Washington University School of Medicine in St. Louis News Jul 25, 2017

Years of coordinated efforts will be required to contain and reverse the harmful societal effects of the country’s ongoing prescription and illicit opioid epidemic, according to a new report from the National Academies of Sciences, Engineering and Medicine (NASEM). The report, requested by the U.S. Food and Drug Administration (FDA) and published July 13, said it is possible to stem the still–escalating epidemic without eliminating access to opioids for patients who suffer from pain and whose providers prescribe the drugs responsibly.

The 18–person committee that authored the report recommended actions the FDA, other federal agencies, state and local governments, and health–related organizations should take – including promoting more judicious prescribing of opioids, expanding access to treatment for opioid–use disorder, preventing more overdose deaths, weighing societal impacts in opioid–related regulatory decisions, and investing in research to better understand the nature of pain and develop nonaddictive alternatives.

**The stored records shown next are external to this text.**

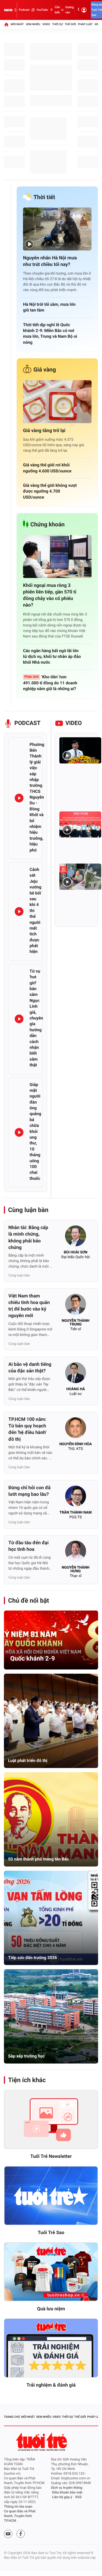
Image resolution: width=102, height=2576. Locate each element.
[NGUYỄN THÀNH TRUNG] (76, 1306)
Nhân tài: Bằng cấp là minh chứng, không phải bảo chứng (28, 1237)
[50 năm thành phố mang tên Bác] (51, 1819)
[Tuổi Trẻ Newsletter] (51, 2119)
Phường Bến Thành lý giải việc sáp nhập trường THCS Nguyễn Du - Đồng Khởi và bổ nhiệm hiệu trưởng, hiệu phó (37, 797)
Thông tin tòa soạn (18, 2507)
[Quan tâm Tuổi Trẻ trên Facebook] (20, 2534)
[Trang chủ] (6, 24)
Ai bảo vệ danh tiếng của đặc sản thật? (29, 1368)
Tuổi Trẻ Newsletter (51, 2156)
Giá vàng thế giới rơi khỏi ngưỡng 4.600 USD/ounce (47, 467)
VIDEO (73, 723)
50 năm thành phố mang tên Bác (38, 1859)
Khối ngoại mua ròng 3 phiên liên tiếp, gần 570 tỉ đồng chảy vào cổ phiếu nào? (49, 595)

The committee was composed of experts involved in different aspects of pain management and opioid–use disorders. Among them was Jose A. Moron–Concepcion, PhD, an associate professor of anesthesiology at Washington University School of Medicine in St. Louis. He studies the emotional component of pain and opioid receptors that modulate the sensory component of pain and the negative emotions associated with it.

Each day, 90 individuals in the United States die from an overdose that involves an opioid. Trends indicate that premature deaths associated with the use of opioids are likely to climb and that opioid overdose and other opioid–related harms will dramatically reduce the quality of life for many people in years to come.

These are the key elements highlighted in the report:
  • Changing the culture of prescribing, partially through enhancing education for physicians and the general public.
  • Investing in treatment for the millions of individuals with opioid–use disorder and removing impediments to those treatments. Also, improving health–care provider education for opioid–use disorder.
  • Preventing overdose deaths, including access to naloxone (also known by its brand name Narcan) and safer injection equipment.
  • Weighing societal impacts, not just an individual’s, regarding opioids, such as incorporating public health considerations into the FDA’s current framework for making regulatory decisions regarding opioids.
  • Investing in basic research, particularly to better understand the nature of pain and the neurobiology of the intersection between pain and opioid–use disorders. In addition, increasing the investment in developing nonaddictive alternatives to opioids for pain management.